SQL: The second oldest date

Imagine you've got a table similar to this:

 |email          |   purchase_date      |
 |:--------------|:---------------------|
 |stan@gmail.com |  Jun 30 2020 12:00AM |  
 |stan@gmail.com |  Aug 05 2020 5:00PM  |  
 |stan@gmail.com |  Mar 22 2018 3:00AM  |  
 |eric@yahoo.com |  Aug 05 2020 5:00PM  |  
 |eric@yahoo.com |  Mar 22 2018 3:00PM  |  
 |kyle@gmail.com |  Mar 22 2018 3:00PM  |  
 |kyle@gmail.com |  Jun 30 2020 12:00AM |  
 |kyle@gmail.com |  Aug 05 2020 5:00PM  |  
 |kenny@gmail.com|  Aug 05 2020 5:00PM  |

Totally random. The actual database I work with is actually more complex with much more columns.

Both the columns are STRING type. Which is not convenient. The purchase date should be DATE type. Kenny made only one purchase, so there shouldn't be any row for him in the result table. Also notice that a there's a lot of identical dates.

I'd like to select the email and the 2nd oldest purchase date (named as 'second_purchase') for each email address, so that the result looks like this:

|email          | second_purchase      |
|:--------------|:-------------------- |
|stan@gmail.com | Jun 30 2020 12:00AM  | 
|eric@yahoo.com | Aug 05 2021 5:00PM   | 
|kyle@gmail.com | Jun 30 2020 12:00AM  |

I can't seem to get the logic or syntax right. I don't want to put all my codes in here, because I've tried many variations of my idea... It didn't seem to work somehow. But I'd love to see an example code from someone skilled in SQL. My idea is maybe not that great..:-)

This version is actually SOQL (Salesforce Object Query Language). That could be important.

Sorry for not styling the table properly, I didn't seem to work either, even when I used the recommended styling. I wasn't able to post. That was actually quite frustrating.

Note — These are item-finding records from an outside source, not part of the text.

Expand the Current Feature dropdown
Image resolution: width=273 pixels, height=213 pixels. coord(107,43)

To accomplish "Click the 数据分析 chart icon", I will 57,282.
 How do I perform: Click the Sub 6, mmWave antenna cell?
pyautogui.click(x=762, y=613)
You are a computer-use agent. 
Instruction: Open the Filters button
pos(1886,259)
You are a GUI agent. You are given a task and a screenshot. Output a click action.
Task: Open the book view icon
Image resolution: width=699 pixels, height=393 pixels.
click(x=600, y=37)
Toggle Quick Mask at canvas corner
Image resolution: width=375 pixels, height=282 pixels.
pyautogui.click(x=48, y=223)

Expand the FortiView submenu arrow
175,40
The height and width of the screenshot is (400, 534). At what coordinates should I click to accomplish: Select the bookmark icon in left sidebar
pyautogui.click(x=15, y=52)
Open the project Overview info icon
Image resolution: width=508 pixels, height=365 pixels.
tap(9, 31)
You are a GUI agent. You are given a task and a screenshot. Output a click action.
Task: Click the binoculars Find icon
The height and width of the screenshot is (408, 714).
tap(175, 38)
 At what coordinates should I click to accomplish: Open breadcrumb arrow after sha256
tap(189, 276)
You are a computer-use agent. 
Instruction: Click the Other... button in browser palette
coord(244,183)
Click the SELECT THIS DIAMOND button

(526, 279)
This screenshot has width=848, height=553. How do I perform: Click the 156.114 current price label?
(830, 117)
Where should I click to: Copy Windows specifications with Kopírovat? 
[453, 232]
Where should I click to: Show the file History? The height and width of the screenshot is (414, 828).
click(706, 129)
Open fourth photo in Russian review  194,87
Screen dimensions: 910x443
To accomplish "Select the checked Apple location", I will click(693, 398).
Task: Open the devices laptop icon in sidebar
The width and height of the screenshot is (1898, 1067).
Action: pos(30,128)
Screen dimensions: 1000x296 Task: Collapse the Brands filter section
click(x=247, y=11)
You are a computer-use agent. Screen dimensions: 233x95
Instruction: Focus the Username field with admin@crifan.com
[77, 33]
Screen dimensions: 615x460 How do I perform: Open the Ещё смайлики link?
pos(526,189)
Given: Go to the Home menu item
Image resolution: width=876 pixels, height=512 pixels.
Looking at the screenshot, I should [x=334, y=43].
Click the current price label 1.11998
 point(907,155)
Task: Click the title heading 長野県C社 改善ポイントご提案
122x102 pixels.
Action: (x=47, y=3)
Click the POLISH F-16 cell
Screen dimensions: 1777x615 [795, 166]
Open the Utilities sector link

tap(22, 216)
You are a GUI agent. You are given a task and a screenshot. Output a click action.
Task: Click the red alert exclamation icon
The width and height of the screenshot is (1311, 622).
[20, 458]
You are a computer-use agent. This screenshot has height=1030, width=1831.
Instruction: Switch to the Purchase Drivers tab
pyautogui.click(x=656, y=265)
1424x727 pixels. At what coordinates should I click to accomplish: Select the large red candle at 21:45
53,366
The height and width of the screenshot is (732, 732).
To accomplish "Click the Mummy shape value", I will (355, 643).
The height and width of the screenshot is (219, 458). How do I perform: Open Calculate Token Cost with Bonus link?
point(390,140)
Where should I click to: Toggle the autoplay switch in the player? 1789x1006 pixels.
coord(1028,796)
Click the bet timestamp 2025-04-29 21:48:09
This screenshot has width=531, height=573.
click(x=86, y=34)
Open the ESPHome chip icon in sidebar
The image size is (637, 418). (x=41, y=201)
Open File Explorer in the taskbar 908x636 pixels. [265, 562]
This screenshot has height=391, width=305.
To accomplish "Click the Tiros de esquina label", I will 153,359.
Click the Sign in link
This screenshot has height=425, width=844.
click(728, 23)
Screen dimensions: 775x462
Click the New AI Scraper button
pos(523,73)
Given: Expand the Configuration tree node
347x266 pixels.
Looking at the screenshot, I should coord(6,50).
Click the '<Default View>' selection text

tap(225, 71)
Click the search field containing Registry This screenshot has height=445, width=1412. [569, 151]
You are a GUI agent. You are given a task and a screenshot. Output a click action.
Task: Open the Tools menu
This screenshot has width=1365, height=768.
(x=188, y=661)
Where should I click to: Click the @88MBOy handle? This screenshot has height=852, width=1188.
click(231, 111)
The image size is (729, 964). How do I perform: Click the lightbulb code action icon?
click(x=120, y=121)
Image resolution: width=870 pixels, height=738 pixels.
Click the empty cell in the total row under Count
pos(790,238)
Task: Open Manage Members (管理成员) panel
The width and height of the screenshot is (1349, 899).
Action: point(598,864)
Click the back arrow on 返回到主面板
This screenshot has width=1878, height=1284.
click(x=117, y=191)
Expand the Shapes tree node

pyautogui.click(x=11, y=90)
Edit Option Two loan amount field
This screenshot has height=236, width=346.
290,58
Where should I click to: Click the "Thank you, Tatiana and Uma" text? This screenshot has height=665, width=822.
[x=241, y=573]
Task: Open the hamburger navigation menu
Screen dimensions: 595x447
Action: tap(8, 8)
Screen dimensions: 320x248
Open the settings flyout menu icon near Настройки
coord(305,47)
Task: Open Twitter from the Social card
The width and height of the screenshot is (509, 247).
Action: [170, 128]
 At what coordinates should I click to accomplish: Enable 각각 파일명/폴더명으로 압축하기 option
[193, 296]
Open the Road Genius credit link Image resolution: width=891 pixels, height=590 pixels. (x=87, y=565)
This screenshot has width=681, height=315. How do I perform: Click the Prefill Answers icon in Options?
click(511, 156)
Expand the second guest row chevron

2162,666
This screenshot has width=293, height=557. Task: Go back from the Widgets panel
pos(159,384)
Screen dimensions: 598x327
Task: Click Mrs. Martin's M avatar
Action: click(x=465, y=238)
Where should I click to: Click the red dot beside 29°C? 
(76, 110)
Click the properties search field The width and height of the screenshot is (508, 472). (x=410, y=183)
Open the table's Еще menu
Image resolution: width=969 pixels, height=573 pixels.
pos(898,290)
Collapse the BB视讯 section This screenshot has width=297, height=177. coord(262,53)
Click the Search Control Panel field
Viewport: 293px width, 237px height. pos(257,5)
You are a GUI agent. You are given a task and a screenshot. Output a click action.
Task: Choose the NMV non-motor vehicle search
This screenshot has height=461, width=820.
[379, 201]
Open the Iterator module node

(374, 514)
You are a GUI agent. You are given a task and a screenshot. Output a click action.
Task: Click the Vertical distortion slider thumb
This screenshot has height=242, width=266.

Anyway, thank you for any help!

Solution

You could try the following sql which uses a dense_rank over each user's email and orders by a casted purchase_date

Query #1

WITH date_converted_table AS (
    SELECT
        email,
        purchase_date,
        DENSE_RANK() OVER (
          PARTITION BY email
          ORDER BY CAST(purchase_date as timestamp) ASC
        ) dr
    FROM
        mytable
)
SELECT
    email,
    purchase_date as second_purchase
FROM 
    date_converted_table
WHERE dr=2;

email	second_purchase
eric@yahoo.com	Aug 05 2020 5:00PM
kyle@gmail.com	Jun 30 2020 12:00AM
stan@gmail.com	Jun 30 2020 12:00AM

Query #2

SELECT
    email,
    purchase_date as second_purchase
FROM (
    SELECT
        email,
        purchase_date,
        DENSE_RANK() OVER (
          PARTITION BY email
          ORDER BY CAST(purchase_date as timestamp) ASC
        ) dr
    FROM
        mytable
) tb
WHERE dr=2;

email	second_purchase
eric@yahoo.com	Aug 05 2020 5:00PM
kyle@gmail.com	Jun 30 2020 12:00AM
stan@gmail.com	Jun 30 2020 12:00AM

View on DB Fiddle

Update 1

As it pertains to follow up question in comment:

Is it possible to upgrade the result so that there are first_purchase dates (where dr=1) adn second_purchase dates (where dr=2) in separate columns?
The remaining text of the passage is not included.